I'd also recommend reading Linux Device Driver (3rd Edition)
A friend of mine asked me this question in the class and I could not answer it. He asked:
Since we know kernel controls the physical hardware via device drivers. What if all this functionality is kept inside the device controller itself rather than kernel managing them. What would be the consequences of such scenario? Good or Bad?

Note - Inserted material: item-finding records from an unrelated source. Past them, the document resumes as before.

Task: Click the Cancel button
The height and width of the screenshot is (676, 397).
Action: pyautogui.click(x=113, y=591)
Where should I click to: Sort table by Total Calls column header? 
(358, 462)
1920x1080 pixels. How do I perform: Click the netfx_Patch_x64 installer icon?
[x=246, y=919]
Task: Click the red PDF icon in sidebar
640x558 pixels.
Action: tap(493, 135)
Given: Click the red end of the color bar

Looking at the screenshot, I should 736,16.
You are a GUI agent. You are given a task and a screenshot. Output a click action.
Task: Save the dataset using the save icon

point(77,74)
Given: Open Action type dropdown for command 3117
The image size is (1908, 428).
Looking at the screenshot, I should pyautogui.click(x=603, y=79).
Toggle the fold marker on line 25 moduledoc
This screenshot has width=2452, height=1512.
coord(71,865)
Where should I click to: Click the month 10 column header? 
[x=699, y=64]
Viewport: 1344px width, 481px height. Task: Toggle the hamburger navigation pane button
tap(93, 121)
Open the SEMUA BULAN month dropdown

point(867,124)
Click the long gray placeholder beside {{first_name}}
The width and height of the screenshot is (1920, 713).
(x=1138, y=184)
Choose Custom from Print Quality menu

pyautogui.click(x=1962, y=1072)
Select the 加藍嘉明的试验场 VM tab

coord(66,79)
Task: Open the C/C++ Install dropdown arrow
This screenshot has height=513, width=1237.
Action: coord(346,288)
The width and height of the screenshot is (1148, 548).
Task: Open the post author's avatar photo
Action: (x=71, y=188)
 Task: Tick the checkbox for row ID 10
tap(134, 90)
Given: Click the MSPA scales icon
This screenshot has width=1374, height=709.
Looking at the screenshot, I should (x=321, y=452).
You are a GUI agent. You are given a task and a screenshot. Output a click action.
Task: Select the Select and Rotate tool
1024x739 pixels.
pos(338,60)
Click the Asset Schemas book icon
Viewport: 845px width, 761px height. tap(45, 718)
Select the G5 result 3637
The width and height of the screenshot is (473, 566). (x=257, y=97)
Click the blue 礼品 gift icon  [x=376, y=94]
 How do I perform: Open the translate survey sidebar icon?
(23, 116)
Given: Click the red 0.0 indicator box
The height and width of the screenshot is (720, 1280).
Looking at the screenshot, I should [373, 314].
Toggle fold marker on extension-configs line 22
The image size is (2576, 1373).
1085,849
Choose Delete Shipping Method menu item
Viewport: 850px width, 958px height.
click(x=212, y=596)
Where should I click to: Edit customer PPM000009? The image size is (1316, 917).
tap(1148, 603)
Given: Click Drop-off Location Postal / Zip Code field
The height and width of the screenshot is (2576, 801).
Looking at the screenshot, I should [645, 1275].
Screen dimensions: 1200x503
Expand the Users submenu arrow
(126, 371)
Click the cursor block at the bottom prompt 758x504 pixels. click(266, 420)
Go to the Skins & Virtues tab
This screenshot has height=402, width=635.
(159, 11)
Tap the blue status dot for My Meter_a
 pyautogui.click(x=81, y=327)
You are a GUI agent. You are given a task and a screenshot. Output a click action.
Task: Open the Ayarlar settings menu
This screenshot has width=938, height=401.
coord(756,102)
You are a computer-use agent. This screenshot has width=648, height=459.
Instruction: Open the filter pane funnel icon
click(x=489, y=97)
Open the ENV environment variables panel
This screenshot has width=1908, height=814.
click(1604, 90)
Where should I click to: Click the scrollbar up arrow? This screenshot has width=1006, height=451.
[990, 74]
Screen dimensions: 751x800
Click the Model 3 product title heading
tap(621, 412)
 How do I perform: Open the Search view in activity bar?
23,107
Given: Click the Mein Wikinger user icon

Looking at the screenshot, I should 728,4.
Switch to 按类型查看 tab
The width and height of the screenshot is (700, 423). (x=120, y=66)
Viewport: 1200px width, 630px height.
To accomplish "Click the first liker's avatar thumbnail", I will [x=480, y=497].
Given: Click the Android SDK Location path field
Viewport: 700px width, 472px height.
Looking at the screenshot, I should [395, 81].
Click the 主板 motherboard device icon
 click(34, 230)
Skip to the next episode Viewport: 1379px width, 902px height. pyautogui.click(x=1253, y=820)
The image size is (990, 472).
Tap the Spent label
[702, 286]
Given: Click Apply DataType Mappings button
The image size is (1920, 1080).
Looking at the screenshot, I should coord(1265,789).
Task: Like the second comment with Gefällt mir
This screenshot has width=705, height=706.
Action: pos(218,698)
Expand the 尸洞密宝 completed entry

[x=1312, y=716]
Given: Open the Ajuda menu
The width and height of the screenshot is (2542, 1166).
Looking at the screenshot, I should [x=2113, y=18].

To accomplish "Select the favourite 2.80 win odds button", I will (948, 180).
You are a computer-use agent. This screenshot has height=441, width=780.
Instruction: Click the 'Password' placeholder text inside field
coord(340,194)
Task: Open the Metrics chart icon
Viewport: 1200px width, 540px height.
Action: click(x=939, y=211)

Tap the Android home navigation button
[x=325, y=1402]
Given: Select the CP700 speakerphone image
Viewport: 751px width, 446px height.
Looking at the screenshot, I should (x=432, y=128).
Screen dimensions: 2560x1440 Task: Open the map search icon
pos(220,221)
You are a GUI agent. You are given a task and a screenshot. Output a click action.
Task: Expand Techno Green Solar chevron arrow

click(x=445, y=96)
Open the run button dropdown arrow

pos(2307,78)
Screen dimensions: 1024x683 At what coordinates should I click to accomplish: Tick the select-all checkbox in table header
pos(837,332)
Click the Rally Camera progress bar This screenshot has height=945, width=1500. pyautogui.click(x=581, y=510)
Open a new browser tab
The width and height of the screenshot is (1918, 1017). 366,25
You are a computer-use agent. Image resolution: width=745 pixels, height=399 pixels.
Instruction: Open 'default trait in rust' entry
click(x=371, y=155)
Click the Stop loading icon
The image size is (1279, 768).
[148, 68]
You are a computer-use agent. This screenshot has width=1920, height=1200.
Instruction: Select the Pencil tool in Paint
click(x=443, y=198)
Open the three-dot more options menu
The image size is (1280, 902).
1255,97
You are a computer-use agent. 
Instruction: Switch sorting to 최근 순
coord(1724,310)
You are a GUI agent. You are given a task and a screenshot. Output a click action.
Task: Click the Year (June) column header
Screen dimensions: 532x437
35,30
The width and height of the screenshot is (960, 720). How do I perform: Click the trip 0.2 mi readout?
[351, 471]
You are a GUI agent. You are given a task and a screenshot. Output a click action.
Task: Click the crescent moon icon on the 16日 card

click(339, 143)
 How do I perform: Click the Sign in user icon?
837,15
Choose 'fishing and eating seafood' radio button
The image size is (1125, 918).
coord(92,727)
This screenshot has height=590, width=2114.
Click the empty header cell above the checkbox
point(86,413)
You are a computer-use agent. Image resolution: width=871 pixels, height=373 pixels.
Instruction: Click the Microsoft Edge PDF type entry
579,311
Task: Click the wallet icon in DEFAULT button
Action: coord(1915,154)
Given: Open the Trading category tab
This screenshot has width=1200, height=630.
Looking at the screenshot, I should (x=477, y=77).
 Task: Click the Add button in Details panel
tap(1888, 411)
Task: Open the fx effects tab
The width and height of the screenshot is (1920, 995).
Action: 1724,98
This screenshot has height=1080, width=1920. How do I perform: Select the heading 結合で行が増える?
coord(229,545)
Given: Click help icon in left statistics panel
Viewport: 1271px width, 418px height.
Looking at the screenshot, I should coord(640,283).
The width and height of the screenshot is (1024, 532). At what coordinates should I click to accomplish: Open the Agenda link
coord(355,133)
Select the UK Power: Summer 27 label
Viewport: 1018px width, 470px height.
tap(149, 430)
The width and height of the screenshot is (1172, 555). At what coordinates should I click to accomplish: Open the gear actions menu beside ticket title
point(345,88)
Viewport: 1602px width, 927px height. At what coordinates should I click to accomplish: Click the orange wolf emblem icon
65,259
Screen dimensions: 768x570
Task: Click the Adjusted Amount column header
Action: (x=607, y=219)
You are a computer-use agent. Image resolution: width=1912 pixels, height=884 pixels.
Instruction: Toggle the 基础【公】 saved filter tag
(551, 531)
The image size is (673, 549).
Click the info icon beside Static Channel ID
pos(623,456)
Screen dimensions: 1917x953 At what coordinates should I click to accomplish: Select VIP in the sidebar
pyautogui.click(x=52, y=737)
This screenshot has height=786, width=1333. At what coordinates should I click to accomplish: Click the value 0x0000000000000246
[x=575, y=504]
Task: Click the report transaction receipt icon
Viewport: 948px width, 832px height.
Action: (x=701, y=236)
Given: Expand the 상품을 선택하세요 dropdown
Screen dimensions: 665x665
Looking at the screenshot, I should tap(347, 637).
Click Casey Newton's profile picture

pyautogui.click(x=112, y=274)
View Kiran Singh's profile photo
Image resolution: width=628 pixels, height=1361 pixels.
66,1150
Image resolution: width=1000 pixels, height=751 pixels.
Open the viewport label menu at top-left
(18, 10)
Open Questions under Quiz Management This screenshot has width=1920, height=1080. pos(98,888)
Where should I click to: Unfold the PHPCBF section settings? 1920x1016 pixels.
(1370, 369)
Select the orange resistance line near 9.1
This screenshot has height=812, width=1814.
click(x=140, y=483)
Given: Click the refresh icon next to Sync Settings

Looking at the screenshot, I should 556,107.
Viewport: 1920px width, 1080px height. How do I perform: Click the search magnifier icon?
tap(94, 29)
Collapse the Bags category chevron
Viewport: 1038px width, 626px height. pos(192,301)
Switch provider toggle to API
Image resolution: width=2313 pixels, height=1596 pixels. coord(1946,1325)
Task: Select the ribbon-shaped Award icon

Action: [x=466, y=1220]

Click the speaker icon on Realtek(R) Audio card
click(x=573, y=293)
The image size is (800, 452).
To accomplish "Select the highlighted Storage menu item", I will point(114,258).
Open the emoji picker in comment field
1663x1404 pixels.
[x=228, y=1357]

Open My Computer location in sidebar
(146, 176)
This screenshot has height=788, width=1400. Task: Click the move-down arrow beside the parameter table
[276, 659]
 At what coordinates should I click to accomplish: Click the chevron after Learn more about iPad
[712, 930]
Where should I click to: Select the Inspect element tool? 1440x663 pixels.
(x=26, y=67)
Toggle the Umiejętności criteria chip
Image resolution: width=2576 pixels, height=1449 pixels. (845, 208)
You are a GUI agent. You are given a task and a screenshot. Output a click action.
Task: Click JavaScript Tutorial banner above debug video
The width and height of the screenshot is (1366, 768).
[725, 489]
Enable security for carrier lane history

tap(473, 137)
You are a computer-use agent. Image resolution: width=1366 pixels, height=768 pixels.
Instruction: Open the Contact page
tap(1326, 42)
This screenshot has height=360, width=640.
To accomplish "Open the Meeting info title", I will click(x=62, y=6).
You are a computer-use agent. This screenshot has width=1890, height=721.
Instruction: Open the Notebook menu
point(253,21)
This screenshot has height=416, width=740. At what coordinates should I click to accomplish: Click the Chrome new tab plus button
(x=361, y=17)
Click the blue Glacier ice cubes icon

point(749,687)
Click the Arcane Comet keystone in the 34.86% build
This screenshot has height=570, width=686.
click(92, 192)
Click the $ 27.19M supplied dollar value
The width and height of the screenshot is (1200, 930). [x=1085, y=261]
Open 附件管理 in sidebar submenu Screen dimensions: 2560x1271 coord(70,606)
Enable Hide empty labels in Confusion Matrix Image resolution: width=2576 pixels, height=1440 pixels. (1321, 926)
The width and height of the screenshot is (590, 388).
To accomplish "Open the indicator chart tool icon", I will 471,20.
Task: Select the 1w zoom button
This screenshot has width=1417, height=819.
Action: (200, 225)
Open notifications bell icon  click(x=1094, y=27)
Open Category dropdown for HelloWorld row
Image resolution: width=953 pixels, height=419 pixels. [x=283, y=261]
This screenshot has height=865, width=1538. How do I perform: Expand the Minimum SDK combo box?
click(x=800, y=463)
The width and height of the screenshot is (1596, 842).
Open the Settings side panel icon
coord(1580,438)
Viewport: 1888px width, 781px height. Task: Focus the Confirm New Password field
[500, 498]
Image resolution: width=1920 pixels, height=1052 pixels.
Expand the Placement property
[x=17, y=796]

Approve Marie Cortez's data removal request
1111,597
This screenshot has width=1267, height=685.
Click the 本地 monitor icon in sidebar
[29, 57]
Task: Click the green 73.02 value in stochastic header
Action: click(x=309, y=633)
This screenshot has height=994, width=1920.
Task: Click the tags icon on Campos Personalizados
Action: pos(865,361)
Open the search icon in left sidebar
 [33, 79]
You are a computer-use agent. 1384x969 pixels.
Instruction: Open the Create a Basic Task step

I searched online for this question but could not get information about this scenario. May be I'm not googling in the right keyword.
You insight into this will help me getting clearing my concepts.
Please answer.
Thanks.
Your question seems to propose the elimination of the "device driver" by "keeping" "control (of) the physical hardware ... inside the device controller". The premise for this seems to be:
kernel controls the physical hardware via device drivers.
That description of a device driver is something similar to what I've seem for end-user comprehension rather than from a developer's perspective. The end-user is aware of the device, and it is the device driver that takes that abstraction and can control that device down to the specific control bits of each device port.
But a device driver is responsible for mundane housekeeping tasks such as:
maintaining device status and availability;
configuring the device for operation;
managing data flow, setting-up/tearing-down data transfers, copying data between user space and kernel space;
handling interrupts and exceptions.
These tasks are integral to a device driver. These tasks cannot be transferred out of the purview of the kernel driver to a peripheral device.
Sometimes the device driver can only try to manage the device, rather than fully control it, for example, a NIC driver during a packet flood.
There is simply no possibility that you can eliminate a device driver no matter how much of "all this functionality is kept inside the device controller itself". And there would still be control directives/commands issued from the device driver to the peripheral.
The hardware device in question should be a computer peripheral device, not an autonomous robot device. The device should be designed to operate with a computer. Whatever interface there is between processor and device should be suitable for the task. If the peripheral is made more "intelligent", then perhaps the CPU can be unburdened and a high-level command interface can replace low-level sub-operation directives. But only "some" functionality can be transferred to the peripheral, not "all".